> Given data
•••

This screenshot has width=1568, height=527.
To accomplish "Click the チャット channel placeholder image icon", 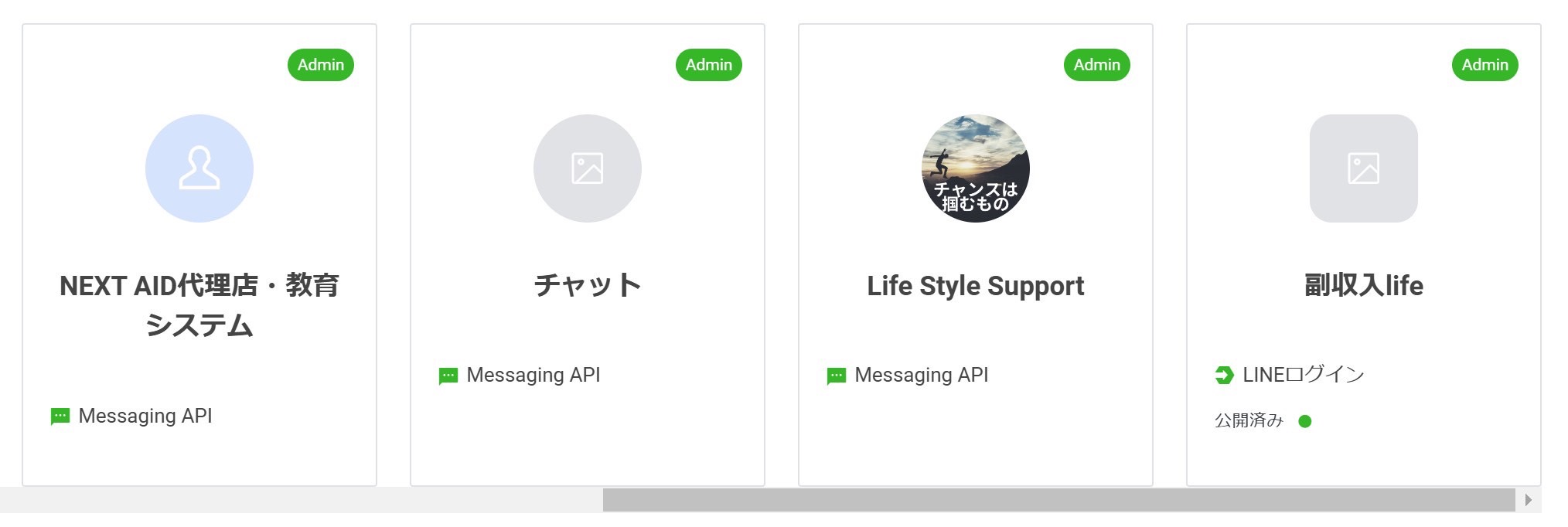I will [x=588, y=168].
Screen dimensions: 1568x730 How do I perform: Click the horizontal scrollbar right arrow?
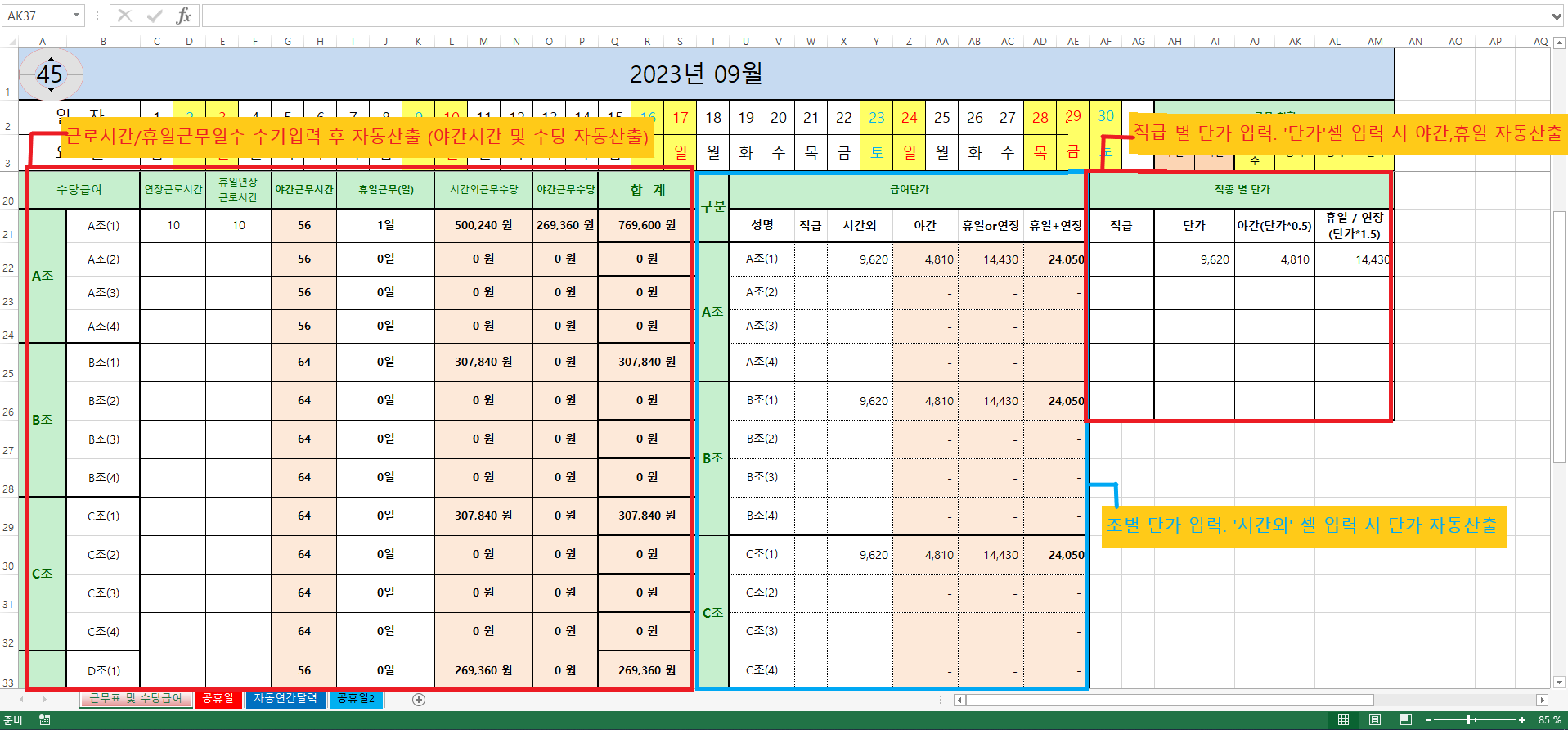(x=1542, y=700)
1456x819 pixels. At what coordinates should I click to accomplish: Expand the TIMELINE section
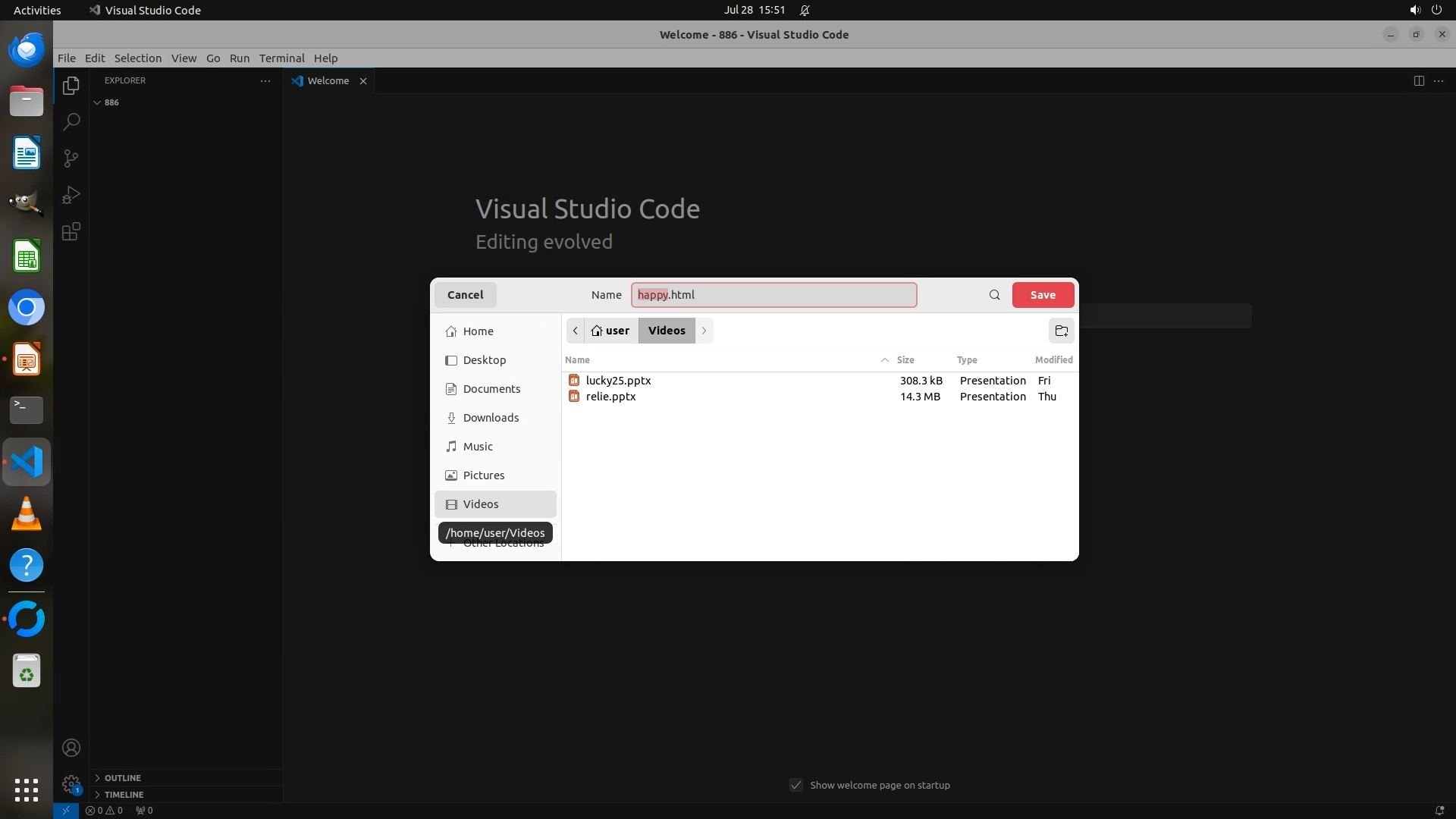(124, 795)
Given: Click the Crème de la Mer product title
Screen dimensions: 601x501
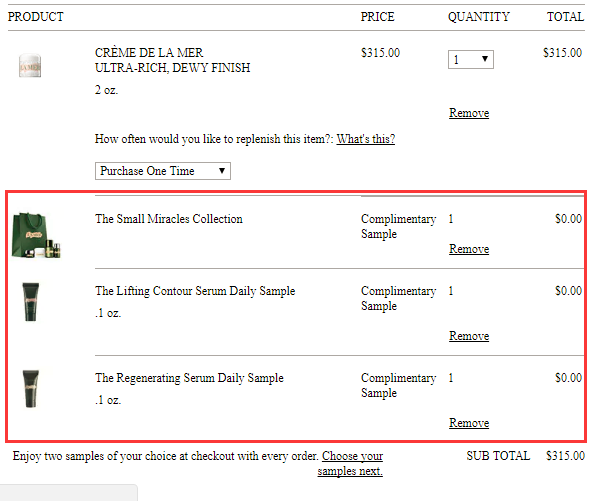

•••

Reproduce word for word the stretch from the line containing "Screen dimensions: 1568x730" through the last of the lines, including both ends, and omit the pictures from your answer.

Screen dimensions: 1568x730 How do I perform: Click the horizontal scrollbar right arrow?
(x=1542, y=700)
1456x819 pixels. At what coordinates should I click to accomplish: Expand the TIMELINE section
(124, 795)
Given: Click the Crème de la Mer product title
Screen dimensions: 601x501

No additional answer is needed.